BTW, I met some problems in plugin logstash-output-tcp. When I used logstash-input-exec and logstash-output-tcp as above conf in my current situation. I found that once the contents (Length of the contents each time is not fixed size.) that need to be sent by TCP protocol exceeds the length of one TCP message, it will be divided into two messages. But on the remote receiver side, after they received these two TCP messages, they do not know the total length of the contents, so they are not able to merge these two messages to collect the whole contents. Is it possible for us to call some plugin or function in Logstash side to add one flag in the TCP messages which is used to point out the length of contents?

You mean that my input text contents such as "Hello World" should be transformed to the format "" before send them out by plugins logstash-output-tcp, Is that right?

No, I'm talking about how your posts are formatted.

BTW, I met some problems in plugin logstash-output-tcp.

For Logstash-to-Logstash communication I recommend using the lumberjack input/output plugins.
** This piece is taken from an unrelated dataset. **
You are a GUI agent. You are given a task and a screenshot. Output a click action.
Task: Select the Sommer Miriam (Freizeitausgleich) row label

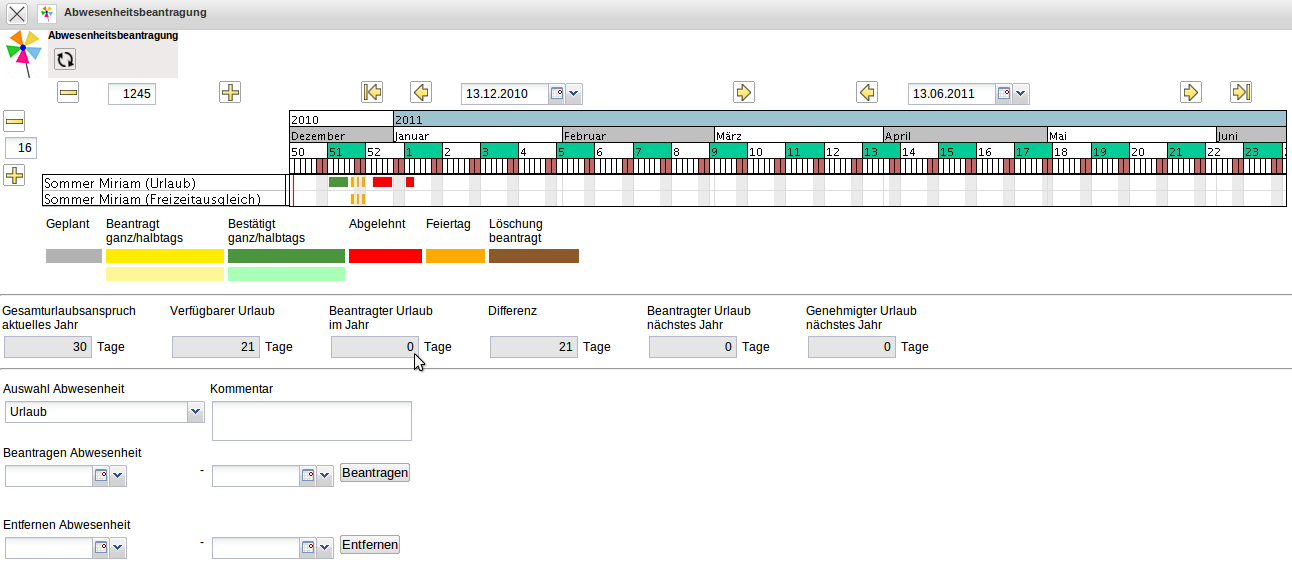pyautogui.click(x=152, y=199)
Sorry for my misunderstanding, you mean I should preformat the log on our website, right?
My environment is that we want to send the contents to the remote server through plugin logstash-output-tcp. The remote server is just a customized app server without logstash's deployment on it. So I think in fact it is not logstash-to-logstash communication. The remote server is just able to receive the TCP messages on its specified port 10988. The remote server hopes to receive the TCP messages with the tag that specifies the length of contents. So that it is able to merge several messages together to restore the whole contents when length of the contents exceeds the length of one TCP message.

This topic was automatically closed 28 days after the last reply. New replies are no longer allowed.